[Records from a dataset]
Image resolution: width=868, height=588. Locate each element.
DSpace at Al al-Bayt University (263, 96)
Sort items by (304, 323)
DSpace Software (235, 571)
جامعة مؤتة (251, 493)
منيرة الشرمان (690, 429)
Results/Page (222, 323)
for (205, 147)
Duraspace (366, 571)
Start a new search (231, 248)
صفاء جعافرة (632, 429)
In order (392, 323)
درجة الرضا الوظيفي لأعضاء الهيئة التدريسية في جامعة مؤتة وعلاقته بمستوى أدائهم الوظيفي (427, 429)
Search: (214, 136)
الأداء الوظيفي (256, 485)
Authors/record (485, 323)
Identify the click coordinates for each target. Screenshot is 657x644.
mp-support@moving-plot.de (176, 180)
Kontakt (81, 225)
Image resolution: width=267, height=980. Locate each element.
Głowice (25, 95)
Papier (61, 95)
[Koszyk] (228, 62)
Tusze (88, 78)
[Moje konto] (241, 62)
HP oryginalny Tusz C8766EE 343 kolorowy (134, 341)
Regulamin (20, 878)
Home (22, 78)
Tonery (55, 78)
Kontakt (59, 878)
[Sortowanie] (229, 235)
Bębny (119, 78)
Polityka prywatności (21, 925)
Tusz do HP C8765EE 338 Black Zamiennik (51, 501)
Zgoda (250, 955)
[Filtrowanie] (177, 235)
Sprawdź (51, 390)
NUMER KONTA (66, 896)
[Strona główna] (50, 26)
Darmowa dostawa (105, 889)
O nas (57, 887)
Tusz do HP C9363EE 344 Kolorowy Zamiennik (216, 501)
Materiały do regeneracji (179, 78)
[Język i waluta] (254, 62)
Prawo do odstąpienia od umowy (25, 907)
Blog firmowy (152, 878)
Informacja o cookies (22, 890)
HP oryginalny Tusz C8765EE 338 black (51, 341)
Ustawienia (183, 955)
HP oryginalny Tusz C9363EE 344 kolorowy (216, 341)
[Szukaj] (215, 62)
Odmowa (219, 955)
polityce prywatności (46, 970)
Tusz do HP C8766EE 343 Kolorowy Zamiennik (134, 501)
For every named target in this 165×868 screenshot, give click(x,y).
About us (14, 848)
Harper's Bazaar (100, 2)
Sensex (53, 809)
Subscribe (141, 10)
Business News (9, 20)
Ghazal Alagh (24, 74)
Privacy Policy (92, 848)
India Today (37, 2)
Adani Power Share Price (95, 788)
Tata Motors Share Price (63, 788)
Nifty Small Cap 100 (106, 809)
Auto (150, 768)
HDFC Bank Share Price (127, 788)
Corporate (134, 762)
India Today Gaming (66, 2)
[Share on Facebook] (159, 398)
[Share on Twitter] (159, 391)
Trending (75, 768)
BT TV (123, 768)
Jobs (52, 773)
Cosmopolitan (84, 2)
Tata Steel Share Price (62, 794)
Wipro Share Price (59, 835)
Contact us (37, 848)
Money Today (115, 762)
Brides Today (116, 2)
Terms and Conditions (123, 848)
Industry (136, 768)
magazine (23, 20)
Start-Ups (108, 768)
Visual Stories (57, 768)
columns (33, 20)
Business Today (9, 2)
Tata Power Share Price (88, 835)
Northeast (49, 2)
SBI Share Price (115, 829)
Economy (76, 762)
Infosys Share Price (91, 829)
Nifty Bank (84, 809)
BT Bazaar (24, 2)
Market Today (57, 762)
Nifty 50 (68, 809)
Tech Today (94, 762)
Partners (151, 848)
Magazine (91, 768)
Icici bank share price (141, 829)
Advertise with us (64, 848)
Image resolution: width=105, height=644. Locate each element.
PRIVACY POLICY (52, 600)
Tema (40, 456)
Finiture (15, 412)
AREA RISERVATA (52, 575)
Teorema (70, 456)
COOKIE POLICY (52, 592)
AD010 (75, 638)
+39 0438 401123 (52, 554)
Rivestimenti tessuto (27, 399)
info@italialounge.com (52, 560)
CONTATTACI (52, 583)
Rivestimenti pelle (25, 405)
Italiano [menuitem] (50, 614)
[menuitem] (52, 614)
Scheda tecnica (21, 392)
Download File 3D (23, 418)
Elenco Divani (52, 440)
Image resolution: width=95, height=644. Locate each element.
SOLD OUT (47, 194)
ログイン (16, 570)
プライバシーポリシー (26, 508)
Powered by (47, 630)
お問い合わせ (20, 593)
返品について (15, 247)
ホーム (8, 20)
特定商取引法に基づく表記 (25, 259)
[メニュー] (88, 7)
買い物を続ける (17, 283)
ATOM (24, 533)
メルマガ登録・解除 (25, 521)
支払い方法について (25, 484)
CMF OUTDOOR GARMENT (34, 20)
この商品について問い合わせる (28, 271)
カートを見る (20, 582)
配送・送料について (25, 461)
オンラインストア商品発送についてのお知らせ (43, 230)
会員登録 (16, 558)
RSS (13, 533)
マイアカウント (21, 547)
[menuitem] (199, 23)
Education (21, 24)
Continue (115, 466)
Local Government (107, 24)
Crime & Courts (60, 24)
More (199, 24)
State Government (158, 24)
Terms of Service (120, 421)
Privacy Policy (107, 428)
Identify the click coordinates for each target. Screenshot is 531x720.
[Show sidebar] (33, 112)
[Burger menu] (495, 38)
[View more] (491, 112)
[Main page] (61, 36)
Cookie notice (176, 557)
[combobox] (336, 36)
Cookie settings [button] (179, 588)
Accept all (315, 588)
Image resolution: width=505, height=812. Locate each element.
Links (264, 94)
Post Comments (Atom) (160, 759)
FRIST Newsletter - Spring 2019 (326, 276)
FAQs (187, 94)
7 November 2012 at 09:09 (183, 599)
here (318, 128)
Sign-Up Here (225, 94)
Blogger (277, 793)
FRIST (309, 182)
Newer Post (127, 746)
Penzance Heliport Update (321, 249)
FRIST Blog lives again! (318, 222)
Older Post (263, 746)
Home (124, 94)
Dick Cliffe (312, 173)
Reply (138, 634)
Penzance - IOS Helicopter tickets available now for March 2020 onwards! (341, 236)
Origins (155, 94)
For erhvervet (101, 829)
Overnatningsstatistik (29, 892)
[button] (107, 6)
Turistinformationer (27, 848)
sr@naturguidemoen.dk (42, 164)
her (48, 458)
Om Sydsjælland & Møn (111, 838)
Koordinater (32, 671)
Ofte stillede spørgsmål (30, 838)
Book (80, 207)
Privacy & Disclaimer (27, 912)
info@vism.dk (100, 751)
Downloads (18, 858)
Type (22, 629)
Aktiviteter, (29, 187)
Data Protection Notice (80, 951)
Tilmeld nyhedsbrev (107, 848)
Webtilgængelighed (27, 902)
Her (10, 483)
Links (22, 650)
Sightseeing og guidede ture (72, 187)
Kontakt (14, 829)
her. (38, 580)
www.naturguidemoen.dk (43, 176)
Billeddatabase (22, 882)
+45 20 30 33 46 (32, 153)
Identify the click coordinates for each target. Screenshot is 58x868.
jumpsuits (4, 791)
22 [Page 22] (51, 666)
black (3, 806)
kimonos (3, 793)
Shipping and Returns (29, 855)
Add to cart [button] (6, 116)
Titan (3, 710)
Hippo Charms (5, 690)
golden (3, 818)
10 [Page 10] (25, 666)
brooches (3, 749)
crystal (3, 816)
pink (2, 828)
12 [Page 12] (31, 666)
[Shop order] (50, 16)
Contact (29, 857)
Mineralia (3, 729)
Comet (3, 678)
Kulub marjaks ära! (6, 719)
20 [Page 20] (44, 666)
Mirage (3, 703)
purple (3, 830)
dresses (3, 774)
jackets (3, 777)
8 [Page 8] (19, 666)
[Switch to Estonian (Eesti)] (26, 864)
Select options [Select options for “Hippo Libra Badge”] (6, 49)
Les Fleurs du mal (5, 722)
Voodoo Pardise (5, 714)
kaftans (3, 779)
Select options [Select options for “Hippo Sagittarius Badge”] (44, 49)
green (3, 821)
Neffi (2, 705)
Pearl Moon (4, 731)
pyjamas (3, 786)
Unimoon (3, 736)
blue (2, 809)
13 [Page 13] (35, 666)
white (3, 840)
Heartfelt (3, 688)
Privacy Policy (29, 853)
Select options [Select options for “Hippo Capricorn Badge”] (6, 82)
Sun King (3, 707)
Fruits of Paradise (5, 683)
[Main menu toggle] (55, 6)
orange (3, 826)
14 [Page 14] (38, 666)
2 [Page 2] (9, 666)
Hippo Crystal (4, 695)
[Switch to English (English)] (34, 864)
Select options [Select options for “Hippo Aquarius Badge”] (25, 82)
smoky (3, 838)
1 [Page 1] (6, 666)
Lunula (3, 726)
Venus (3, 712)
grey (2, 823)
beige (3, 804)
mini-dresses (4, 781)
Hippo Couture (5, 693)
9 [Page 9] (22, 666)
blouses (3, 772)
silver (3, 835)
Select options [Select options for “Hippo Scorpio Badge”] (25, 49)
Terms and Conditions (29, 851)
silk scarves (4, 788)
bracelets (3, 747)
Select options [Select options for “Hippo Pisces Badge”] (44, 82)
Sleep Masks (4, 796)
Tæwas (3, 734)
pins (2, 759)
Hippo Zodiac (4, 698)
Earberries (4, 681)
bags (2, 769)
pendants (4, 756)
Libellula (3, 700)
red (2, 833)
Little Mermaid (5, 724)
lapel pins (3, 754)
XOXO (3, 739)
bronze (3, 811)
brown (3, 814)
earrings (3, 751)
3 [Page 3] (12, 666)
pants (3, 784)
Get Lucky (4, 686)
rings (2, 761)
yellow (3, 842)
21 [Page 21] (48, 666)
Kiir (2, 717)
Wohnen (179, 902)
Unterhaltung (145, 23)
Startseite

**THE REQUEST**
Gather every line in the items above that contains the word "width", and copy each of those lines in full.

**REPLY TO THE EXERCISE**
Image resolution: width=868, height=588. Locate each element.
Image resolution: width=267, height=980. Locate each element.
Image resolution: width=105, height=644. Locate each element.
Image resolution: width=95, height=644. Locate each element.
Image resolution: width=505, height=812. Locate each element.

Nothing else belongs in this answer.